Last June, the city’s zoning board unanimously voted against Building and Land Technology’s proposed development of an 800-unit residential complex at 260 Long Ridge Road — a project that Mayor David Martin, regularly accused of allowing overdevelopment in the city, opposed. On Feb. 26, the planning board voted against the Life
Time project.

However, George Comfort & Sons and Life Time believe that zoning board approval could come at its scheduled March 26 hearing — although such an action will require a super-majority, rather than a simple vote, of its six members.

Comfort & Sons “in our opinion is not looking to ‘adaptive reuse,’ but to redevelop,” said Steven Grushkin, an attorney with Stamford’s Wofsey, Rosen, Kweskin & Kuriansky, who has been hired by some of the residents living near High Ridge Park.

“The neighbors’ opinion is that (Comfort) is primarily looking for the highest and best return on their investment, not that they are trying to find other uses for the building that would be more compatible,” he said.

The concept plan.

Joseph at Comfort maintains that the property does not lend itself to subdivision into smaller units, a statement with which Grushkin disagreed.

“When all is said and done, there’s no question that what they’re trying to do would affect not just this particular parcel but the entire city,” the attorney said. “What they want is Chelsea Piers on steroids.”

The laughter that accompanied Grushkin’s last remark indicated he was aware of his hyperbole. Stamford’s Chelsea Piers measures 300,000 square feet and encompasses seven indoor tennis courts, ice rinks, batting cages and an Olympic-size swimming pool as well as the headquarters of the NBC Sports Group. But the meaning behind his remark was clear: In his clients’ opinion, Life Time would be a disruptive force.

“We’ve run into this kind of opposition before,” said Aaron Koehler, director of real estate development at Life Time, “but we were taken a little off-guard with this particular location. It will have the same footprint and impact as what’s currently there — and involves redeveloping an eyesore.”

Although full details of what Life Time hopes to build in Stamford won’t be finalized until all approvals are obtained, Koehler said the building would end up at “under 100,000 square feet. We’d originally said 114,000, given the traffic we expected, but the city said to keep it under 100,000.”

Although expectations are that the Stamford club would draw 5,000 members, both Koehler and Joseph said that they would hardly all be coming in at the same time, and that most of the increased traffic would take place outside of morning and evening rush hours. Weekends would, of course, be another story — employees at other High Ridge Park tenants like Affinion Group, PDC Brands, Eagle Ridge Investment Management and Comfort itself are rarely to be seen there on Saturdays and Sundays — but Joseph insisted that disruptions would
be minimal.

As for concerns over increased noise — the Life Time facility would include an outdoor pool — Joseph said that, given its positioning, most of the sound would be absorbed by the new building itself. “Noise-mitigating landscaping” would take care of much of the rest, he said.

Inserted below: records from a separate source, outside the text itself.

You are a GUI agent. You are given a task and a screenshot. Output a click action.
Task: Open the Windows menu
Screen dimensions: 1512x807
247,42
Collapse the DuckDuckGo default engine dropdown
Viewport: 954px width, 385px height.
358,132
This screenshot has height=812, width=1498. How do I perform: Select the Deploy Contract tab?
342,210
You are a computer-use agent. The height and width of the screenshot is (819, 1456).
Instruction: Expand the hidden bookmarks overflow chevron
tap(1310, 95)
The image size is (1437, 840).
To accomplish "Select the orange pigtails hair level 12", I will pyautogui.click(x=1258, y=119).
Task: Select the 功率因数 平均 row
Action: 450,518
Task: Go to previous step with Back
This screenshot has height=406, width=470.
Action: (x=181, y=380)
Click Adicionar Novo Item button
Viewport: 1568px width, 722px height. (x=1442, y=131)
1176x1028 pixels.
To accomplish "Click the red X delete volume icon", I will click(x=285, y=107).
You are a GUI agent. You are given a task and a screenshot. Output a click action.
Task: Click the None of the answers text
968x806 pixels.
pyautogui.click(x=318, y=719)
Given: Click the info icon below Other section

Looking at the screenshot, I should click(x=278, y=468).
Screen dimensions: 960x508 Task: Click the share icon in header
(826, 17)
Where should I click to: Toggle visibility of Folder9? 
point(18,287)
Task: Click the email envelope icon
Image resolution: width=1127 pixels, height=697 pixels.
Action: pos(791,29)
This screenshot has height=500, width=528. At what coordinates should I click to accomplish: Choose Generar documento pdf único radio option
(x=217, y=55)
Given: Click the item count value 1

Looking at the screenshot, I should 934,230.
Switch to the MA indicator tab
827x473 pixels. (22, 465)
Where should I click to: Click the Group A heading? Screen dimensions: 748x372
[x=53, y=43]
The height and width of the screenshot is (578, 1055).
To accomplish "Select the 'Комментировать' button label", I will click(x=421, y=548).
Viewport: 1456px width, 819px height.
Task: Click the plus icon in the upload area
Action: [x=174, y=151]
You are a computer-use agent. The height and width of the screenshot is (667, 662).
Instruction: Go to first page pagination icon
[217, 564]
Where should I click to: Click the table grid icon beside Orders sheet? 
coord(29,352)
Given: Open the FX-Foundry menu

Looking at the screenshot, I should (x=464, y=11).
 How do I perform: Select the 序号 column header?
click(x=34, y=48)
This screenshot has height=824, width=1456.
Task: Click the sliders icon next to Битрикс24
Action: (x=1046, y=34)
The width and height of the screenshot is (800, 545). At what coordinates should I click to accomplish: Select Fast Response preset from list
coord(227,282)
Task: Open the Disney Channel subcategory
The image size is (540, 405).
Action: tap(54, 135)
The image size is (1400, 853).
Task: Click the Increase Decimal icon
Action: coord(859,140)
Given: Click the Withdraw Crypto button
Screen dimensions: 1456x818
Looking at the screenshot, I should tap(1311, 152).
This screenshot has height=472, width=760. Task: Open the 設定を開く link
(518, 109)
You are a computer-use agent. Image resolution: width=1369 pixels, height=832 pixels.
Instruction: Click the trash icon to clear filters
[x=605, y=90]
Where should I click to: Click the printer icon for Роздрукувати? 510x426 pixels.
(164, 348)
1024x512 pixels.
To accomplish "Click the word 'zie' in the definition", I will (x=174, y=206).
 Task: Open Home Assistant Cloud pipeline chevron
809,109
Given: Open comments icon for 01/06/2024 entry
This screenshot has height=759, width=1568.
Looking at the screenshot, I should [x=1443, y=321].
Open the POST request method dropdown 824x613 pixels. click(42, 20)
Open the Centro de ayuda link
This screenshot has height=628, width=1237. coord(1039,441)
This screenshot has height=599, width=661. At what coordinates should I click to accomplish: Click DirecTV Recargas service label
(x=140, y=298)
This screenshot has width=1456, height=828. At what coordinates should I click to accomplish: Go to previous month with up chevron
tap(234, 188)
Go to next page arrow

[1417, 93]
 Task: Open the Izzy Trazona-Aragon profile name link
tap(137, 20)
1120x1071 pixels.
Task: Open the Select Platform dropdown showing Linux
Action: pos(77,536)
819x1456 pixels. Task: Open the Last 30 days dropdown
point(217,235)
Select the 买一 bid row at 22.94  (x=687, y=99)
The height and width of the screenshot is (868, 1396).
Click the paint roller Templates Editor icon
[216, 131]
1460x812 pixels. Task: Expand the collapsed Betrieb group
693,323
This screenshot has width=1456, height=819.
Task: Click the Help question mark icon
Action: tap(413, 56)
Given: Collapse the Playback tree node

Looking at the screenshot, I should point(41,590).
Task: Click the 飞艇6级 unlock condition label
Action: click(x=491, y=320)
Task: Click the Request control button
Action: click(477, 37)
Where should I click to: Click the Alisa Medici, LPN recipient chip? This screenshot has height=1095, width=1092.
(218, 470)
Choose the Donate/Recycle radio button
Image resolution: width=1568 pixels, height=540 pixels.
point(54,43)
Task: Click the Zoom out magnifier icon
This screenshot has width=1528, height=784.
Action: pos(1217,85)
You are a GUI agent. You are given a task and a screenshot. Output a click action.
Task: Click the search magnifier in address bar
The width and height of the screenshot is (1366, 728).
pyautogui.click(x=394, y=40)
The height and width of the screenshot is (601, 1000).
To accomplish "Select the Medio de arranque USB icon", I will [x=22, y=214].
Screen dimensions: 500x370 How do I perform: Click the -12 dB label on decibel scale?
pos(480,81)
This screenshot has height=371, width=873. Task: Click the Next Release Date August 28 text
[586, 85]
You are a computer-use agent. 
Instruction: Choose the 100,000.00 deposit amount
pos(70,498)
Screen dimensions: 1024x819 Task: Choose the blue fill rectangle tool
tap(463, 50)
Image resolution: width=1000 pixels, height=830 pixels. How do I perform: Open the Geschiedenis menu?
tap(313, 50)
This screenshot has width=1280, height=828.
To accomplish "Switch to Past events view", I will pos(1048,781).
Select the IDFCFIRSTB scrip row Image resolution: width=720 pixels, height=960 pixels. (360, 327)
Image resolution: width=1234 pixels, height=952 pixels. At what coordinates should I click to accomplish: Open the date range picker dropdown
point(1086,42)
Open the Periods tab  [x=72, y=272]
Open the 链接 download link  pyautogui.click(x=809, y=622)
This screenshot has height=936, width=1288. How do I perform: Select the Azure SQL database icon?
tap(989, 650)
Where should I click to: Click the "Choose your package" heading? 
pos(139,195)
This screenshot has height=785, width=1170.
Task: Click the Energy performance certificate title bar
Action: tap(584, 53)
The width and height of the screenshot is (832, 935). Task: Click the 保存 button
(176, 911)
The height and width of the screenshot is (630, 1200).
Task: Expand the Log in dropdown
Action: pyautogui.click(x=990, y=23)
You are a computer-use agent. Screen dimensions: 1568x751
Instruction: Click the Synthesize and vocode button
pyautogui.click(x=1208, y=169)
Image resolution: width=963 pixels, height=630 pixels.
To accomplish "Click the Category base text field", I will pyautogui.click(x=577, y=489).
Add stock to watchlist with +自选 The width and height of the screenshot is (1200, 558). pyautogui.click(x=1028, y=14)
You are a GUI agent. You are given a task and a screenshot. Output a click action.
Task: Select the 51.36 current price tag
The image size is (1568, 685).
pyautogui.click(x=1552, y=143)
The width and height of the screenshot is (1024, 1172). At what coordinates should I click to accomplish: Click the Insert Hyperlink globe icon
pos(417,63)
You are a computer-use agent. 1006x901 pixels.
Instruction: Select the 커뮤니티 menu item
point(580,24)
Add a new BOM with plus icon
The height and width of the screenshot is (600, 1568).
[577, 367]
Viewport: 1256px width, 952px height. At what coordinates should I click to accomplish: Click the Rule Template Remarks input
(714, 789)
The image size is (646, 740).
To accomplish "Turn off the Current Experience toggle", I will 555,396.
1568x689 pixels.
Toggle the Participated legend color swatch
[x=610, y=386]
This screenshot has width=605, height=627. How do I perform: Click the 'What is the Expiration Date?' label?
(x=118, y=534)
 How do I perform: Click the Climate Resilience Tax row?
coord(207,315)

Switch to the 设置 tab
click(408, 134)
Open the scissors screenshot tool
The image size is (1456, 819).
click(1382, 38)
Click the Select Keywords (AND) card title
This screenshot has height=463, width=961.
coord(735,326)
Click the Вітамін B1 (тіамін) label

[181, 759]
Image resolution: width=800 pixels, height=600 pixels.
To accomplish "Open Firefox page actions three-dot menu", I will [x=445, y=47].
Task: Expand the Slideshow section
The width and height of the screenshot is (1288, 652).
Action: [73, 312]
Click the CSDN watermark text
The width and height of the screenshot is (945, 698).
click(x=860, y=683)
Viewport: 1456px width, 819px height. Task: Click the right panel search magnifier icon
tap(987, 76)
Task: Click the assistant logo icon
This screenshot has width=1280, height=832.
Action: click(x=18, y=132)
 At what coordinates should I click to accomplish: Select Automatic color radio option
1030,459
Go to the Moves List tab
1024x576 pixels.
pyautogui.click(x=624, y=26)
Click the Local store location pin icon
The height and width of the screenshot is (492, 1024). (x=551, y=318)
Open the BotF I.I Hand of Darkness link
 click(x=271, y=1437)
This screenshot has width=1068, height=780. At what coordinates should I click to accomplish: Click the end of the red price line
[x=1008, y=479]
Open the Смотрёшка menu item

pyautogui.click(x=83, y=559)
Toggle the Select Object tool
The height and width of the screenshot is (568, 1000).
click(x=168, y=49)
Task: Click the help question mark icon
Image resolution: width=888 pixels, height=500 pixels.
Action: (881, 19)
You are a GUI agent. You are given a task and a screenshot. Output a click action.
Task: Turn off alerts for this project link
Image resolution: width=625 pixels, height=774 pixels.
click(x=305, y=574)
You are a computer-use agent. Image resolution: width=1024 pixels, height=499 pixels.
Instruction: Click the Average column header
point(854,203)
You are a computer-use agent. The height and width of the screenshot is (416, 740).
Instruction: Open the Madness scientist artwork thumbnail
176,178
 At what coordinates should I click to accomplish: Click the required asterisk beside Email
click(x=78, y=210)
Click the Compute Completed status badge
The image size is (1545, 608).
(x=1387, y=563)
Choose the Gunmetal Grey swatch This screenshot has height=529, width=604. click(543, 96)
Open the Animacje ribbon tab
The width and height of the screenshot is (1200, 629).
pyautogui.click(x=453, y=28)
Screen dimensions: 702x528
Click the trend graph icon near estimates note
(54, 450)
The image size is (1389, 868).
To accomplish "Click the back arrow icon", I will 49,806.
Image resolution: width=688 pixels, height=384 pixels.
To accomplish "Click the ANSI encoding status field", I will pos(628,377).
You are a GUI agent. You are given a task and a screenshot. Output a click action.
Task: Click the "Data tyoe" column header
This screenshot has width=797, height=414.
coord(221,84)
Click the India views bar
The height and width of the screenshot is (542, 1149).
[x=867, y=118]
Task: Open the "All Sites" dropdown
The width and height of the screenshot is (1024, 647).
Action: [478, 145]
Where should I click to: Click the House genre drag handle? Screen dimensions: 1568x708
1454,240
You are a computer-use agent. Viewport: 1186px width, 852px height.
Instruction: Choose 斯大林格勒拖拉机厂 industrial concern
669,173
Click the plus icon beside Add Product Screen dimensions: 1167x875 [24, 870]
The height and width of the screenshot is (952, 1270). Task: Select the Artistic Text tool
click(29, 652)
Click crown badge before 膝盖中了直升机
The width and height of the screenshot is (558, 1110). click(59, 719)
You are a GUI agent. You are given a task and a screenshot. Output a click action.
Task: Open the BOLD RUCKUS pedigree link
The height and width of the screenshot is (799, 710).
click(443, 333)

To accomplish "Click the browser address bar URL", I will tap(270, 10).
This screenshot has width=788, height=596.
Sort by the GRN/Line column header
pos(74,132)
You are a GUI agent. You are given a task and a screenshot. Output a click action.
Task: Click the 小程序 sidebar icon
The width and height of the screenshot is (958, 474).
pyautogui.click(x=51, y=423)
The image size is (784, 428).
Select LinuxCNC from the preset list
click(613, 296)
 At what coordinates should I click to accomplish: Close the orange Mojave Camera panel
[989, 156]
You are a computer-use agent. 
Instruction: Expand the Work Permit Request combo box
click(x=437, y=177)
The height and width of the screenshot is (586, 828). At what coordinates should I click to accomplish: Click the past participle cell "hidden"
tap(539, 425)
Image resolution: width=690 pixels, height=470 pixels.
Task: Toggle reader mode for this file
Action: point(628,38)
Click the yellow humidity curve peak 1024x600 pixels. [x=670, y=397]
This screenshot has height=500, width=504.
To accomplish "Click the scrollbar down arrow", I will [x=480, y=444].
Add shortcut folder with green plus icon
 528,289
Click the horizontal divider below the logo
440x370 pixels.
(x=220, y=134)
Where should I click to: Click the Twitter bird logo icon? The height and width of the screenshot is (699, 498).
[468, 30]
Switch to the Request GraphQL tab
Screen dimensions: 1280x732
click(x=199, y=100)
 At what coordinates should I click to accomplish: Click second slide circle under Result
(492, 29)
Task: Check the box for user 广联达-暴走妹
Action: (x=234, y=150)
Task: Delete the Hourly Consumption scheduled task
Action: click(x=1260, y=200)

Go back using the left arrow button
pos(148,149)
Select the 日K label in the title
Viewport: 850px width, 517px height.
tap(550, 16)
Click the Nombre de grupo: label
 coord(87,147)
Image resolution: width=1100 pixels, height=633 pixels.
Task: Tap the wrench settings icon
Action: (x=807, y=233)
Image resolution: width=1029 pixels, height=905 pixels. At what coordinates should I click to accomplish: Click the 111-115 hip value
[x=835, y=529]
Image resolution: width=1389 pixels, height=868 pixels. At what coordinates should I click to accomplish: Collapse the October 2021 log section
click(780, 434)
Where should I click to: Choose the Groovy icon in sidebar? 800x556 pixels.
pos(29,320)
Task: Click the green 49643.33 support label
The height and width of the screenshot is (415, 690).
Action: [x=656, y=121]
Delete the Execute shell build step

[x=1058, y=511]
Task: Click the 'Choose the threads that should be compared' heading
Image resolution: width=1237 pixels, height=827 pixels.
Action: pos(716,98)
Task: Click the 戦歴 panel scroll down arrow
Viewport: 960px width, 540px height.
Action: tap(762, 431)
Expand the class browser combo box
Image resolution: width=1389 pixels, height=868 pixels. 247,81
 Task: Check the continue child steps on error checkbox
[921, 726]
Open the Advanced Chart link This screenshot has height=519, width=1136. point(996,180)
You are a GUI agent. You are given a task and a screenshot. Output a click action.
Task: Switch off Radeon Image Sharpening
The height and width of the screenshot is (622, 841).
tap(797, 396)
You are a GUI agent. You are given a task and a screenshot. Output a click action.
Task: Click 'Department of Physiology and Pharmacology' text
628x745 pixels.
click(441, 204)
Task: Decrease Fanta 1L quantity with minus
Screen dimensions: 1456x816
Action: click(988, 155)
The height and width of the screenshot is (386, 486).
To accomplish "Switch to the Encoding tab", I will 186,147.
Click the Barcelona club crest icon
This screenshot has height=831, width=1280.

Life Time has been on something of an area expansion binge of late. In 2014 it opened a 206,000-square-foot facility in West Harrison, New York, on the former site of The Journal News. It expects to open the doors of an under-construction 40,000-square-foot center on the former Reader’s Digest property in Chappaqua, New York,
in November.

High Ridge would be the chain’s first Connecticut location. Koehler said the company had looked at various spots in Stamford — all of them corporate parks — before deciding on High Ridge. He said should the current project fail to be passed, “We’d be looking at the same situation at
the others.”

Joseph was unwilling to lay odds on how the March 26 zoning hearing might go. “We’re hopeful,” he said.